REQUIRED WORK:
A faithful copy is required. Print each line of the data exactly and omit the pictures.

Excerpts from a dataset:

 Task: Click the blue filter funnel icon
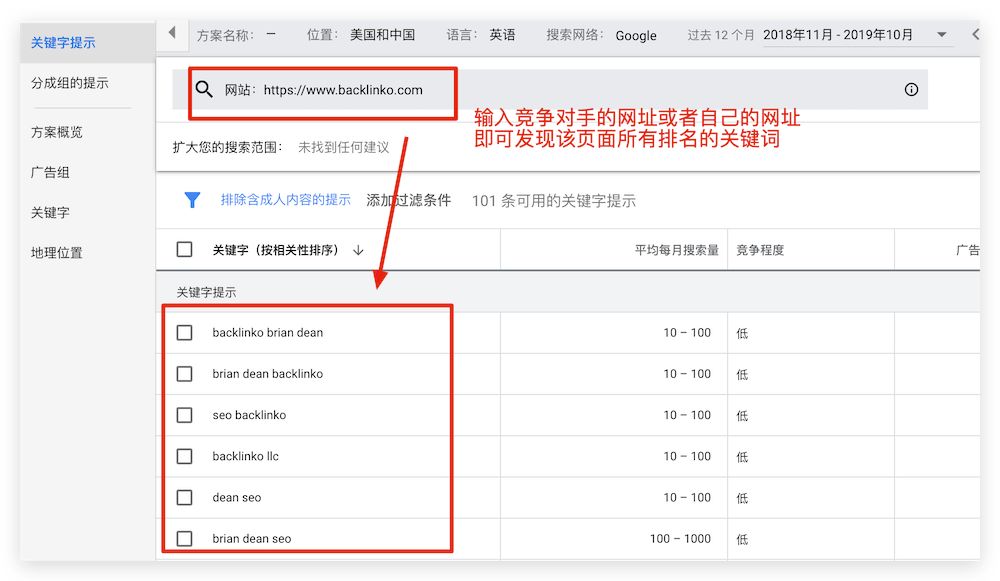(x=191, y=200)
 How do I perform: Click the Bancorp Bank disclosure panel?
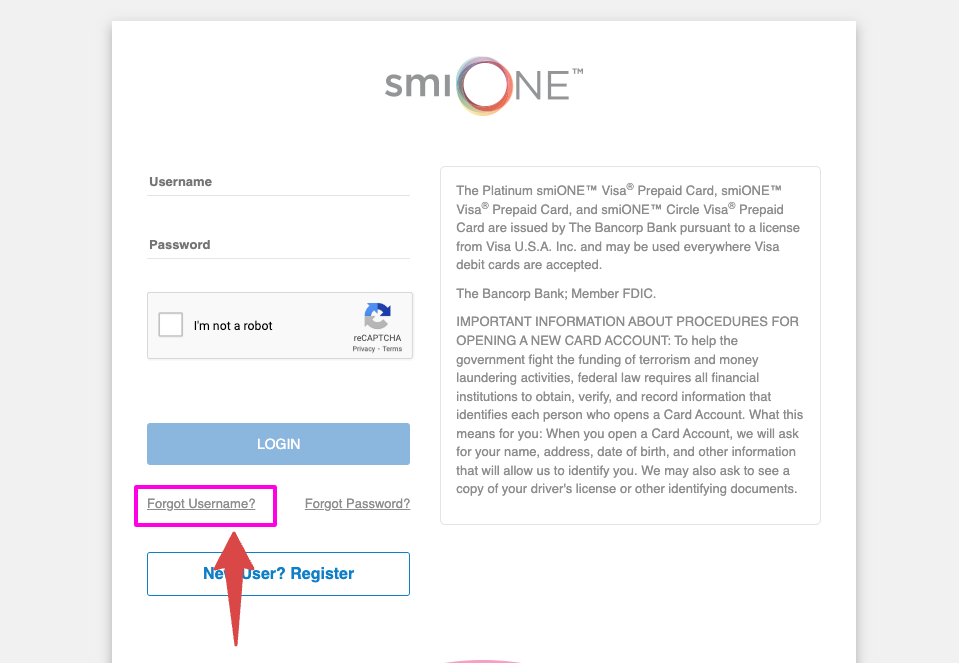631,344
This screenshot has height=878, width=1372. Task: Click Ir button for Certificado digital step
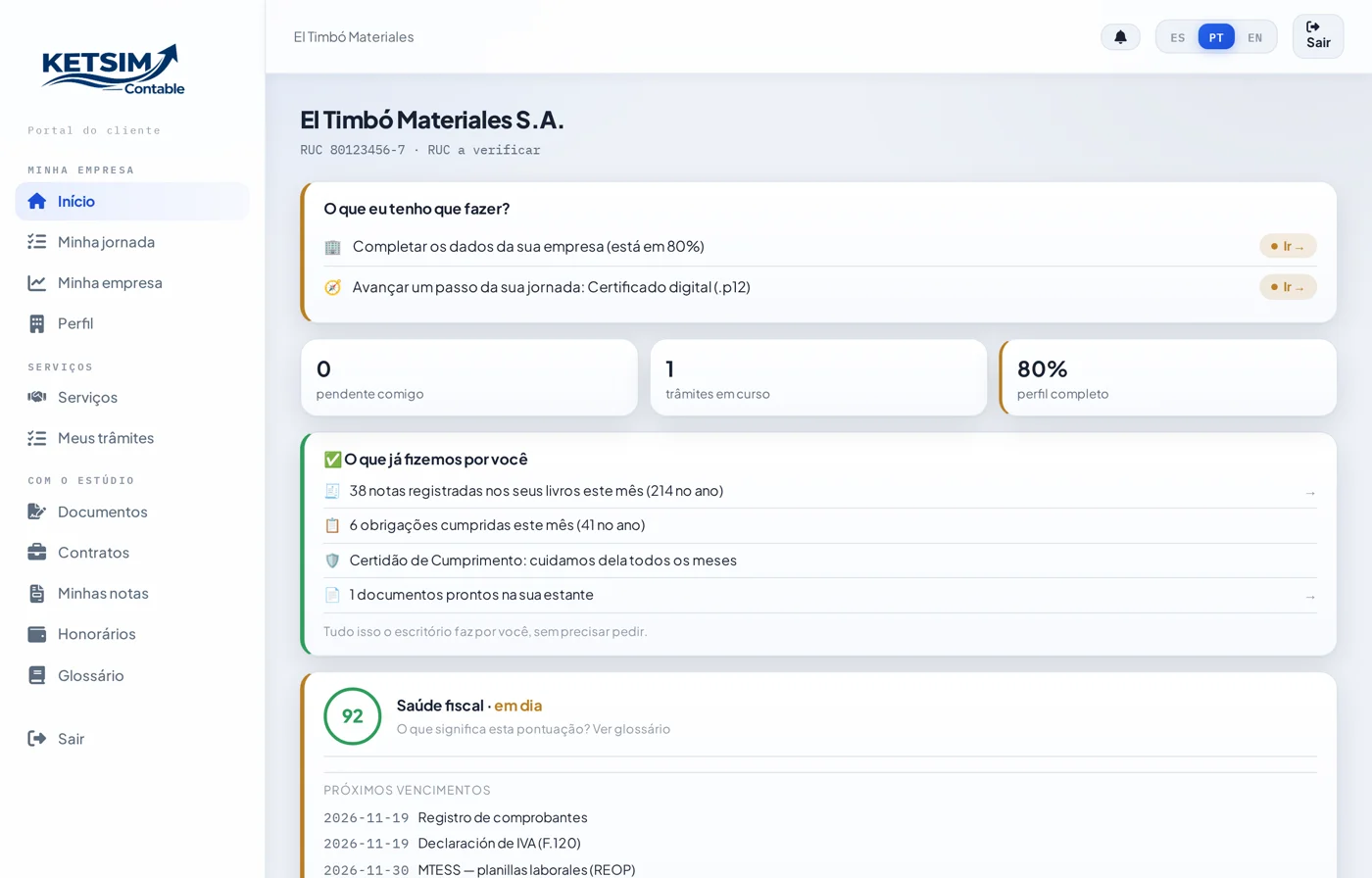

RESPONSE TO THIS TASK:
 Task: Click the blue filter funnel icon
(x=191, y=200)
 How do I perform: Click the Bancorp Bank disclosure panel?
631,344
This screenshot has height=878, width=1372. Task: Click Ir button for Certificado digital step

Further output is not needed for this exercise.